Sounds like you got it. Basically, it’s like fixed reward except the ‘fixed rate’ is actually the weighted average of buy and sell, and it uses fixed cost when over target.
There is also one more input, the ideal ratio. Let’s call it 50:50 for now. Note that this is instead of individually stated targets and rates for buy and sell. You state the target, the cost, and the ideal ratio as 3 floats, and that’s it.

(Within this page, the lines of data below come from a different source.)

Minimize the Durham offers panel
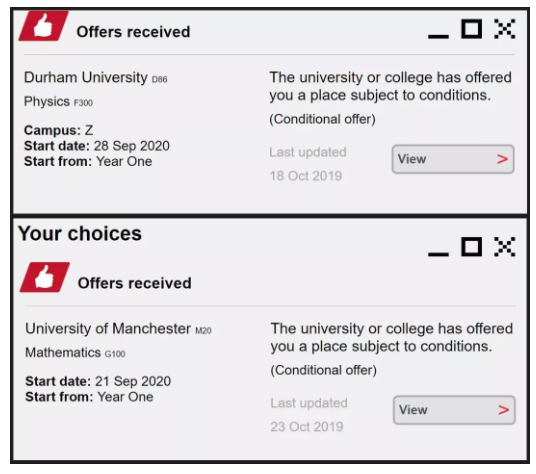 tap(438, 36)
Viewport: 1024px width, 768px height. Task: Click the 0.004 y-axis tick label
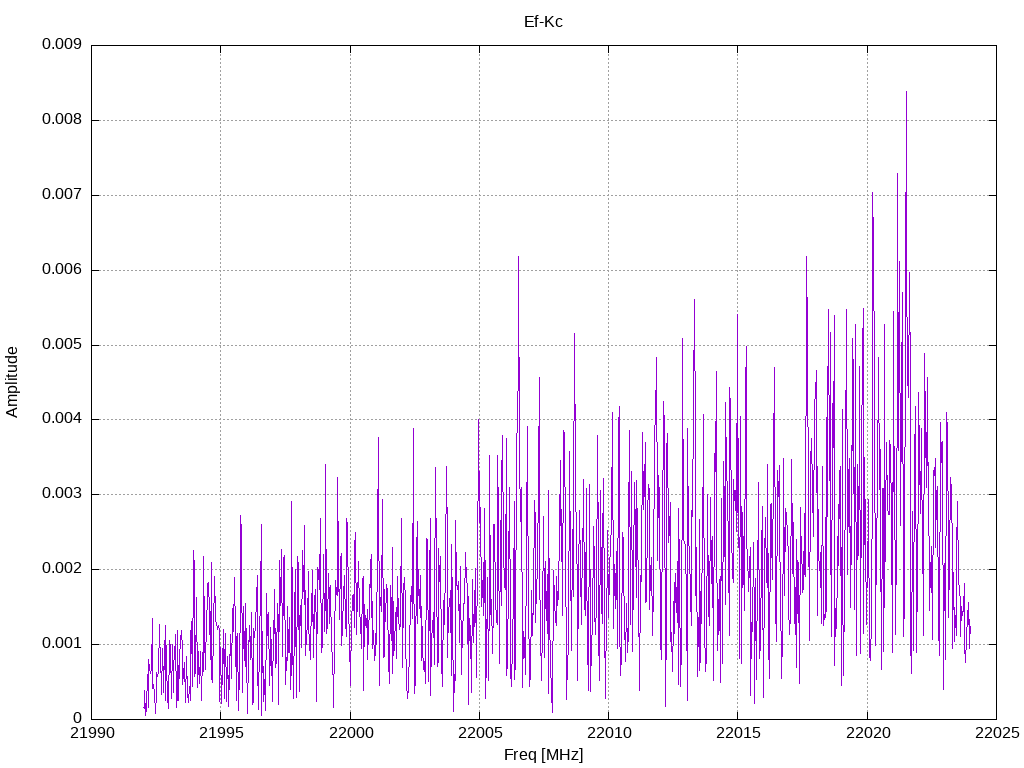(62, 419)
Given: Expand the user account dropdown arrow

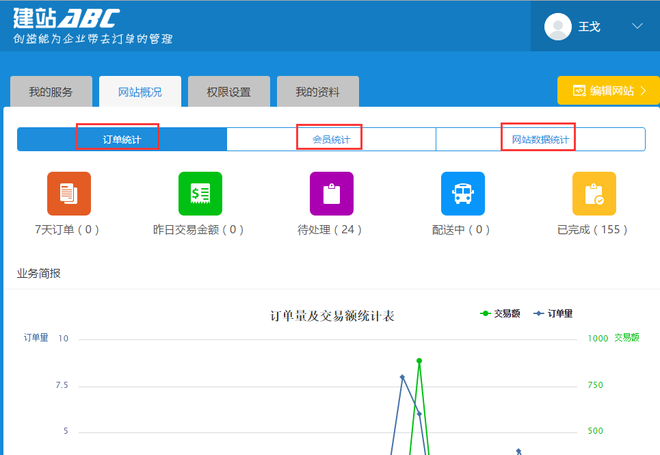Looking at the screenshot, I should pos(637,27).
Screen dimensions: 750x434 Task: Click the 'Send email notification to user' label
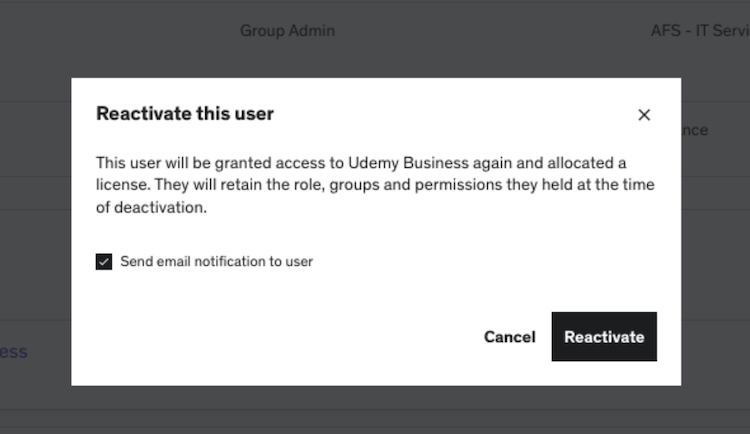(x=216, y=262)
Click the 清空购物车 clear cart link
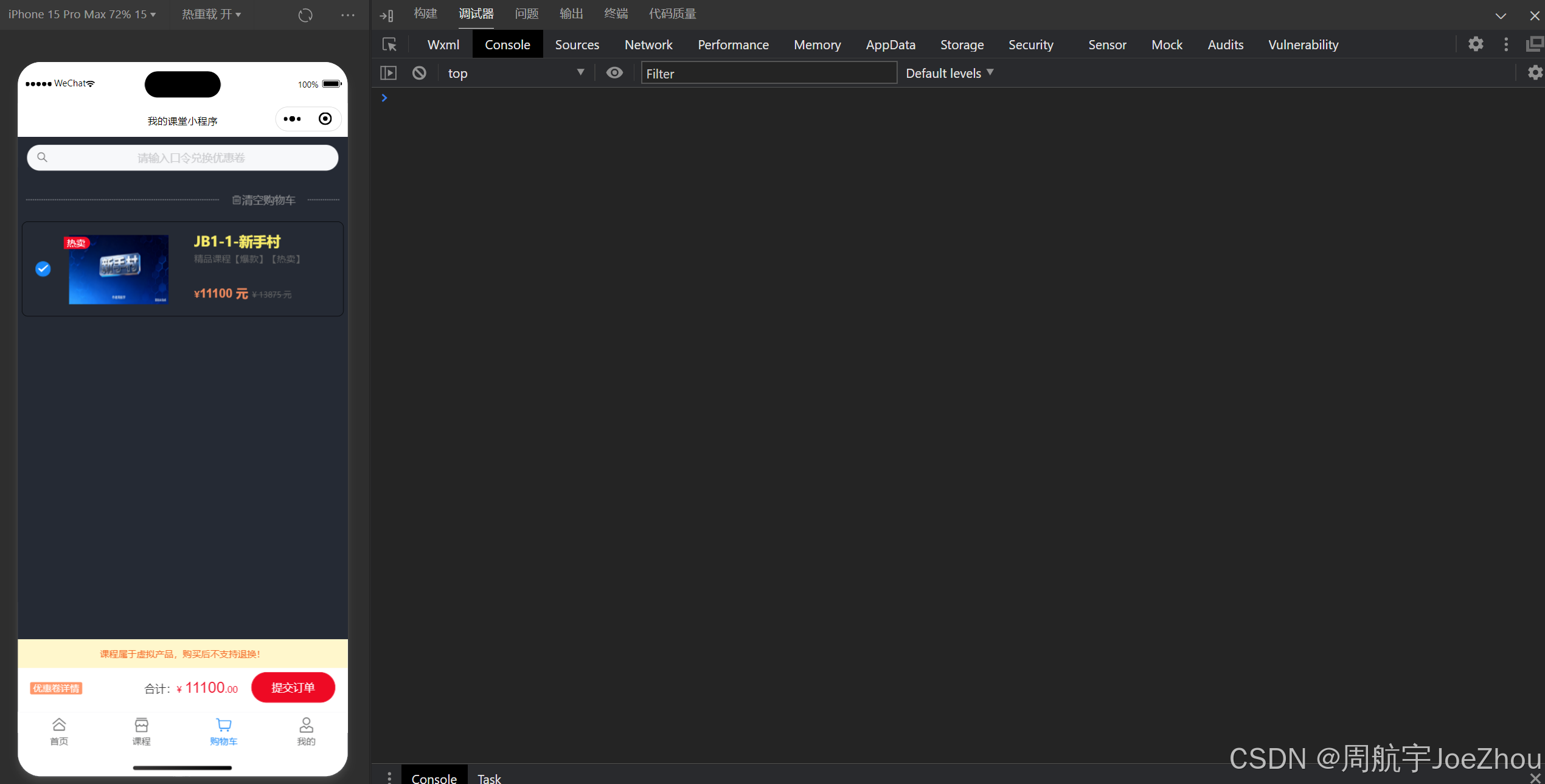 [264, 200]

If the operator puts up 20 nbt with a 10,000 target, that’s a 0.2% expected rate. So now let’s say there’s only 100 nbt in buy and 400 nbt in sell. That’s 500 total liquidity, which is 5% of target, so only 20*.05=1 nbt is given out. That 1 nbt is split 50:50 between buy and sell, so the buy side earns 0.5/100=0.5% and sell earns 0.5/400=0.125%.
With the same operator but 10,000 buy and 2,500 sell:
Now the combined liquidity is over target, so we cap out at our 20 nbt. Split 50:50 that’s 10 nbt buy and 10 nbt sell. So buy side gets 0.1% and sell gets 0.4%.
In the above cases I used daily nbt numbers, but this would actually be implemented by the minute, like we’ve done in the past.
We could use a 75:25 buy:sell split and so that the 20 nbt at target are paid out as 15 to buy and 5 to sell and the system should still reach equilibrium (theoretically with 3x more buy than sell) with the network even if other pools are using 50:50 splits.